(Beginning of Supplied data)

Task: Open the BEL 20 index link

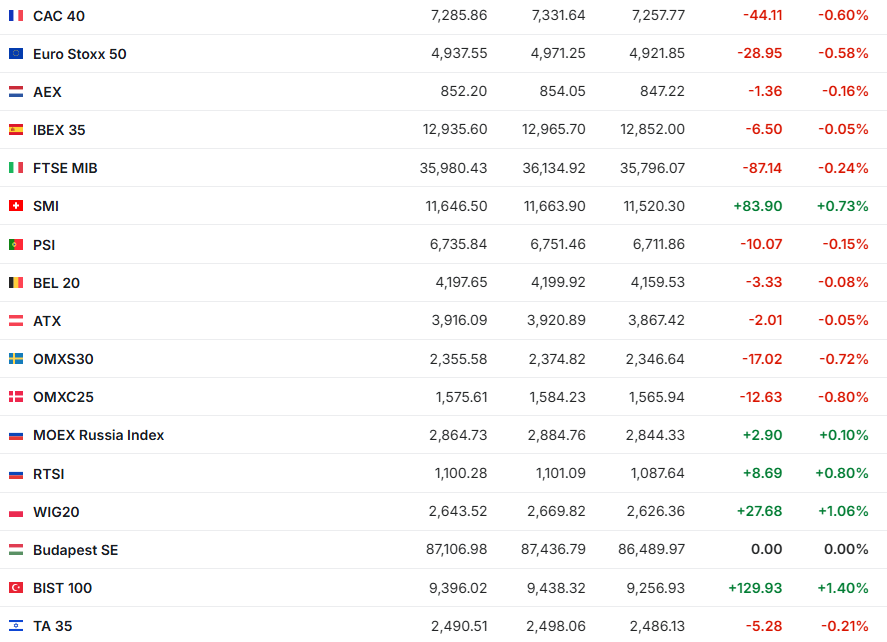Action: [56, 283]
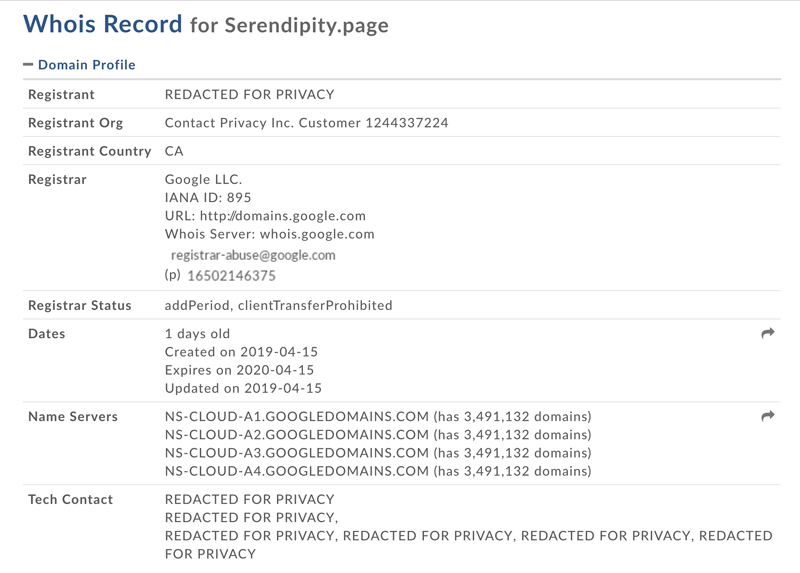Click NS-CLOUD-A1.GOOGLEDOMAINS.COM name server
The height and width of the screenshot is (573, 800).
[x=297, y=416]
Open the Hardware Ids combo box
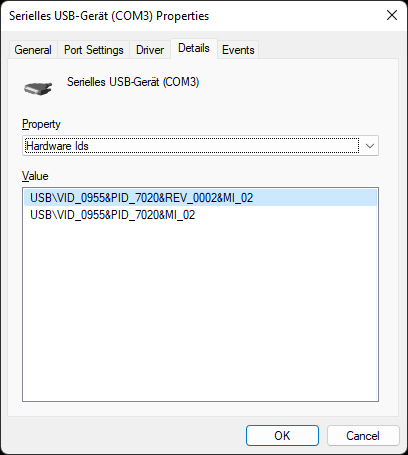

(End of Supplied data)

■ Exercise prompt
Render the data above verbatim and without pictures.

■ Reply to the task
Task: Open the BEL 20 index link

Action: [56, 283]
Click NS-CLOUD-A1.GOOGLEDOMAINS.COM name server
The height and width of the screenshot is (573, 800).
[x=297, y=416]
Open the Hardware Ids combo box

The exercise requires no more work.